Configuration with Kubernetes and Jenkins Part 2: ConfigMaps

In part 2 of configuring Kubernetes with Jenkins Pipeline, I will focus on the ConfigMap Resource. ConfigMaps are key/value configurations that are external to your image and can be passed at startup via environment variables or command line arguments. ConfigMaps differ from Secrets because they should not contain sensitive data (like passwords).

Jenkins has a concept of Config File Management. Jenkins will store the config file on disk and allow you to pull it in to in build that requests it.

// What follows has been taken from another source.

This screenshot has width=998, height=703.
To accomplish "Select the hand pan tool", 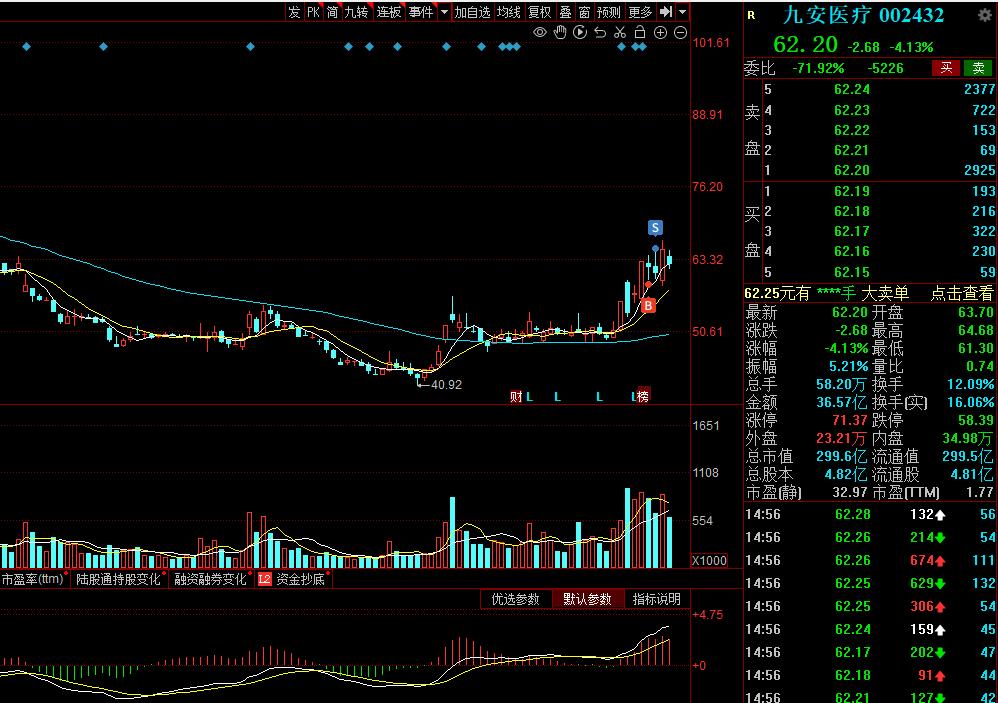I will tap(560, 33).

Will will use this config file to populate our ConfigMap at build time.

Jenkins -> Manage Jenkins -> Managed Files

Config File Management page:
1. Click Add a new Config.
2. Add a new Custom File Type
3. The id of the file should be your repo name so the file can be easily tied to the repo/build it belongs to.
4. Add the file in the proper ConfigMap yaml format (use a key without a . separator).

Example Config File contents:

properties: |+
    spring.main.banner-mode=off
    management.security.enabled=false
    spring.data.mongodb.uri=mongodb://localhost:27017/test

You can add one or more of these files your Jenkinsfile, using the id from the previous step as fileId. The variable will be the variable name used to reference the config file in your helm script. The variable represents the file path of the configFile in your Jenkins workspace (not the content of the file). In this example, we use CONFIG_FILE as the reference variable name.

stage('Deploy') {
    steps {
        configFileProvider([configFile(fileId: 'example-config', variable: 'CONFIG_FILE')]) {
            sh '### run your helm command'
        }
    }
}

Assuming your file is a proper yaml doc, you can pass the entire file to helm and use it as a values file

helm upgrade --install
    --set service.image.nameTag=${DOCKER_NAMETAG}
    -f ${CONFIG_FILE}
    ./chart-dir

In your ConfigMap helm template, use the Values file passed in from your helm command.

apiVersion: v1
kind: ConfigMap
metadata:
  name: {{ .Chart.Name }}
data:
  application.properties: |+
  {{- range split "\n" .Values.properties }}
    {{ . }}
  {{- end }}

In each Jenkins environment, load a config file with the same Id. When your pipeline runs, it will pickup the environment specific config file and deploy it in Kubernetes. From here, the ConfigMap can be mounted to your pod as a file or you can pass the configs as environment variables that will be used during image startup.